2. The memory system according to claim 1, wherein the number of data input / output signals output from the signal selection circuit is at least one of four, eight, and sixteen.

 3. The signal selection circuit according to claim 1, wherein the signal selection circuit switches signals input to at least some control terminals of the memory chip according to the number of selected data input / output signals. A memory system as described.

 4. A module substrate on which a plurality of memory chips cut from a semiconductor wafer are mounted,

 A main board on which at least one module board is mounted; and between the module board and the main board, all of the data input / output signals of each of the memory chips mounted on the module board are provided.

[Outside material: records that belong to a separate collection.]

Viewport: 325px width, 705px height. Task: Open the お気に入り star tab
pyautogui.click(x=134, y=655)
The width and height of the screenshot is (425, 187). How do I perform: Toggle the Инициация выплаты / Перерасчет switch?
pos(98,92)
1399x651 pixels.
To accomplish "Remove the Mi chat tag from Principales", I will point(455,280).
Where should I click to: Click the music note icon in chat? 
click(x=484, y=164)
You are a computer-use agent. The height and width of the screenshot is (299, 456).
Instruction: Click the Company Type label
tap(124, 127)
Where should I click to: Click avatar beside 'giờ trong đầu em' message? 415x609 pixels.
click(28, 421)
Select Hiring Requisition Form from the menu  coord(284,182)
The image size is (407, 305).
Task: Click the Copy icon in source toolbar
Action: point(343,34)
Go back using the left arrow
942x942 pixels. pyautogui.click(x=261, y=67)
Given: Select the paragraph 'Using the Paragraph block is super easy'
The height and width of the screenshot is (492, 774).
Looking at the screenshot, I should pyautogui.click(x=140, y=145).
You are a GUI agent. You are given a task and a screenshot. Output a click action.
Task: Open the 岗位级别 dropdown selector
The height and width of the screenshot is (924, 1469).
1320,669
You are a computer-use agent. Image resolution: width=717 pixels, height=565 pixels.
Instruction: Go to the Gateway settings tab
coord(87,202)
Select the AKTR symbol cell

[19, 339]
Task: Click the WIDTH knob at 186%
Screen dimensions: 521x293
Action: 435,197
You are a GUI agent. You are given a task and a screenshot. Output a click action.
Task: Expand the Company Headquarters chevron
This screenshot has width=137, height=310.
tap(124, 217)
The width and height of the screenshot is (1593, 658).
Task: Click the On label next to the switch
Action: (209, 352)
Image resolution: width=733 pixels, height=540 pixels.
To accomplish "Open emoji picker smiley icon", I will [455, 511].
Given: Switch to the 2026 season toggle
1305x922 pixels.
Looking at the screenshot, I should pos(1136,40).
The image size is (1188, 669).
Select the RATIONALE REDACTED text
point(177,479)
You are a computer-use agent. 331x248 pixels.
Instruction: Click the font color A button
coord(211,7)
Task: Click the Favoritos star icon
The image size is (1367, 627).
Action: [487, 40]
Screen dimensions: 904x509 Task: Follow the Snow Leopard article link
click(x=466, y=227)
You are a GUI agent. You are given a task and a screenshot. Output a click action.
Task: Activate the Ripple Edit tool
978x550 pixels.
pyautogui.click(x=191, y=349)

And a signal selection circuit for integrating at least a part of these input / output signals is provided on the main substrate.

 5. The memory system according to claim 4, wherein the number of data input / output signals output from said signal selection circuit is at least one of four, eight, and sixteen.

 6. The signal selection circuit according to claim 4, wherein the signal selection circuit switches signals input to at least some control terminals of the memory chip according to the number of selected data input / output signals. A memory system as described.